Synthesis and characterization of hydroxyethyl cellulose/chitosan incorporated with cellulose nanocrystal biopolymers network

Biopolymeric scaffold remains one of promising candidates in various applications, such as biomedicine, pharmaceuticals, smart packaging, and cosmetics, following its advantage of non-toxicity, safety, and sustainability in bioresources. In this study, hydroxyethyl cellulose (HEC)/ chitosan (CS) incorporated with cellulose nanocrystals (CNC) was fabricated by lyophilization technique, obtaining fine porous scaffolds structure.

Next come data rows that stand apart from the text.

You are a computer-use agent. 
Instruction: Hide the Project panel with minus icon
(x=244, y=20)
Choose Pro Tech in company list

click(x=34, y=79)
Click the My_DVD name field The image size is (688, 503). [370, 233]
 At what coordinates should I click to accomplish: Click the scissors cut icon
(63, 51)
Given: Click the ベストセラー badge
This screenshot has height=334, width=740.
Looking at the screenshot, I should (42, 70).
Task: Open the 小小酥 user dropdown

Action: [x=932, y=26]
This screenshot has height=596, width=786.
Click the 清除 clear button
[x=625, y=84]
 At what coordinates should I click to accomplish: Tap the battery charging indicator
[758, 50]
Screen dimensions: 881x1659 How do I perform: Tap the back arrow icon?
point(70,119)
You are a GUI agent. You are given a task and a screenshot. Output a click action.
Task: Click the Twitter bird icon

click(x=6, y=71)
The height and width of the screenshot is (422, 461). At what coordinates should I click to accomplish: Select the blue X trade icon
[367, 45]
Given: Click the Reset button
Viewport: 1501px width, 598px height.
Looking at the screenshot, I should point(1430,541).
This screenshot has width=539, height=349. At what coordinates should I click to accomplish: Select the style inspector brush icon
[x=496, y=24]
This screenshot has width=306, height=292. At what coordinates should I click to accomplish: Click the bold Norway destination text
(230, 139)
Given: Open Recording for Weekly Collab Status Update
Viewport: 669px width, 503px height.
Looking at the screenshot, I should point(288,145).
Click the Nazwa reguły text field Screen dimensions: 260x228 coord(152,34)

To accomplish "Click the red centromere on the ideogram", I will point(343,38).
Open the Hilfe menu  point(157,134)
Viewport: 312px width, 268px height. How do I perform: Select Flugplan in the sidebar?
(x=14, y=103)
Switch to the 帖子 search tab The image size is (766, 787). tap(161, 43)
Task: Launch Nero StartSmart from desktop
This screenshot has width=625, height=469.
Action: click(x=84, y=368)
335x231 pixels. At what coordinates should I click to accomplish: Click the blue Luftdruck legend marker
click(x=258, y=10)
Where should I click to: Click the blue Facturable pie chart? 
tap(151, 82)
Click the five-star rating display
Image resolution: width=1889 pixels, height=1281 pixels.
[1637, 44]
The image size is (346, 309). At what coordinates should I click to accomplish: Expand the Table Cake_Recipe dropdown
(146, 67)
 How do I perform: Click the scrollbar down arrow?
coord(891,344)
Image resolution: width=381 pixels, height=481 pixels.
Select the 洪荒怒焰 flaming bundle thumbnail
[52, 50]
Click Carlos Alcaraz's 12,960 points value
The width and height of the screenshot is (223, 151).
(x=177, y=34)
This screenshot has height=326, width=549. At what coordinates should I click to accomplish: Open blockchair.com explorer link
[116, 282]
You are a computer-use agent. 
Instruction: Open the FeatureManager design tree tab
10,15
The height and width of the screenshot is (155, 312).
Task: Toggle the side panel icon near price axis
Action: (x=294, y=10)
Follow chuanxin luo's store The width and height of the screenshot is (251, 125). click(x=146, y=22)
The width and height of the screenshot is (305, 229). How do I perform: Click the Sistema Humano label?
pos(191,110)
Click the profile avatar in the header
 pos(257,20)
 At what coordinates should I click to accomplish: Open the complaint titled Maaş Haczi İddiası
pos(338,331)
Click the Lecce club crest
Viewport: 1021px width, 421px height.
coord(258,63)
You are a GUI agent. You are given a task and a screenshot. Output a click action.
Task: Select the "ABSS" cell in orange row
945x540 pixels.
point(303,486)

HEC (5 wt.%) and CS (0.1 wt.%) were prepared and blended at 50:50 ratios following the addition of CNC as nanofiller material at 1, 2 and 3 wt.%. All scaffolds were characterized by their physical, chemical, thermal, and mechanical properties via SEM, ATR-FTIR, DSC and UTM. The SEM results show HEC/CS/CNC with pore diameter ranging from 25 μm to 28 μm. The ATR-FTIR spectra indicates a broad peak of O-H stretching at 3382 cm−1 to 3397 cm−1, and C=O stretching of amide group in the range of1645cm−1 to 1653 cm−1. Mechanical testing of the samples showed increasing tensile strength with increased concentration of CNC, indicating the improved toughness of the samples. The DSC result indicates a slight decrease in glass transition and melting temperature. Overall, the HEC/CS/CNC was successfully fabricated into bioplymeric scaffolds and could be a potential substrate for biomedical application.